6. My academic, artistic, and athletic skills are rarely ever attributed to my race.
7. If my phone or other electronic device is damaged or stolen, I have the financial means to get a replacement.
8. I have never walked into a facility and been the only person of my race represented.
9. I have gone a significant amount of time without a job and have instead used money from parents, savings accounts or inheritance.
10. I am conscious of fashion trends and popular brands and try to buy clothing accordingly.
11. I have never had to worry about not being able to find something to eat or somewhere to sleep.
12. If I come across something at a store that I really want, I will most likely buy it.

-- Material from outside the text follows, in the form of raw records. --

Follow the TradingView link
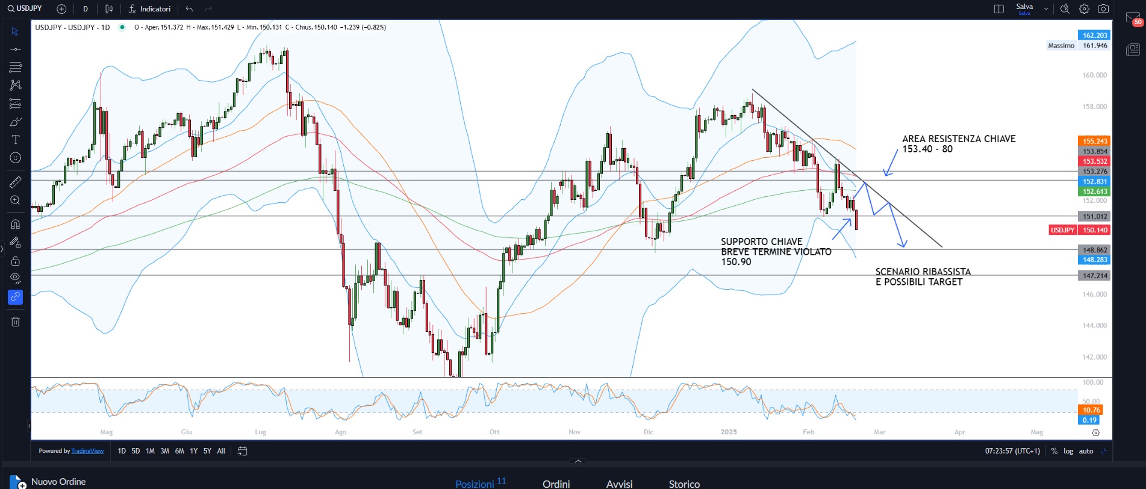[87, 451]

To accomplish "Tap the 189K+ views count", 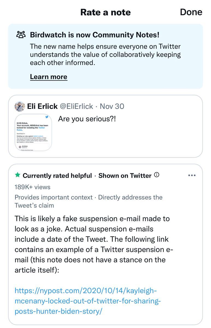I will [32, 187].
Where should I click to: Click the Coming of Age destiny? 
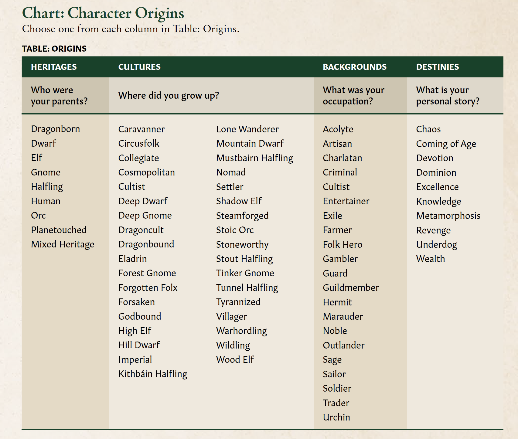(446, 144)
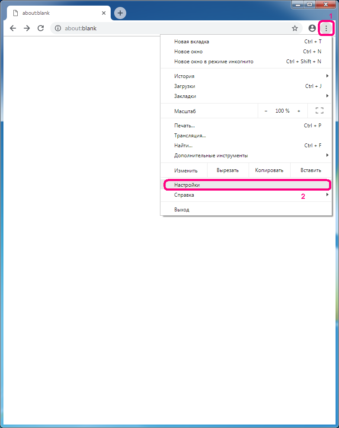Bookmark page with the star icon
This screenshot has height=428, width=339.
pyautogui.click(x=295, y=28)
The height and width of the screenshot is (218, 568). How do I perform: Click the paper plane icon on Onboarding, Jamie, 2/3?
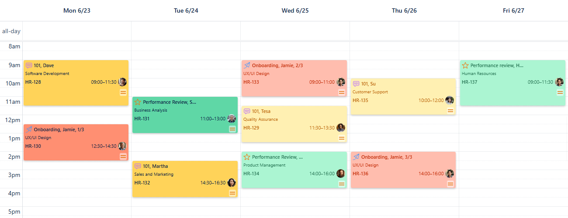pos(247,65)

13. If I am sick or don’t feel well, I won’t have to decide to not go to the doctor because of financial reasons.
14. I can go to places by myself at any time of the day without fearing for my safety.
15. The schools I attended or am attending have updated textbooks, computers, printers and qualified teachers.
16. Whether I decided to go or not, college is or has been an expectation, not a far-fetched dream.
17. People don’t seem surprised if they realize I am actually intelligent, hard-working or honest.
18. I am never asked to speak for all members of my race.
19. I never feel hindered or treated differently due to a physical or mental disability.
20. I will most likely find my race widely represented on television, magazines, advertisements, etc.
(1-5 was taken from one women’s individual experience with privilege in her paper, “White Privilege: Unpacking the Invisible Knapsack”)
If you were able to find truth in even just one of the statements above, you are privileged.
However, a takeaway from this exercise shouldn’t be that it's a competition to see who is more discriminated against. In the end, everyone has qualities and circumstances that give them the upper hand and it is important to be aware and grateful for these.
Our society has a tendency to disregard every structural issue this country possesses that hinder certain minorities from reaching their potential, and instead point the blame and responsibility to the individual. This “American Dream” that gives people the impression that success is possible for everyone completely ignores the advantages for some and the barriers for others. So, instead, let’s be aware of our privileges and understand that while success is attainable for everyone with the right amount of hard work, the plain and simple truth is that success comes a lot easier for privileged people.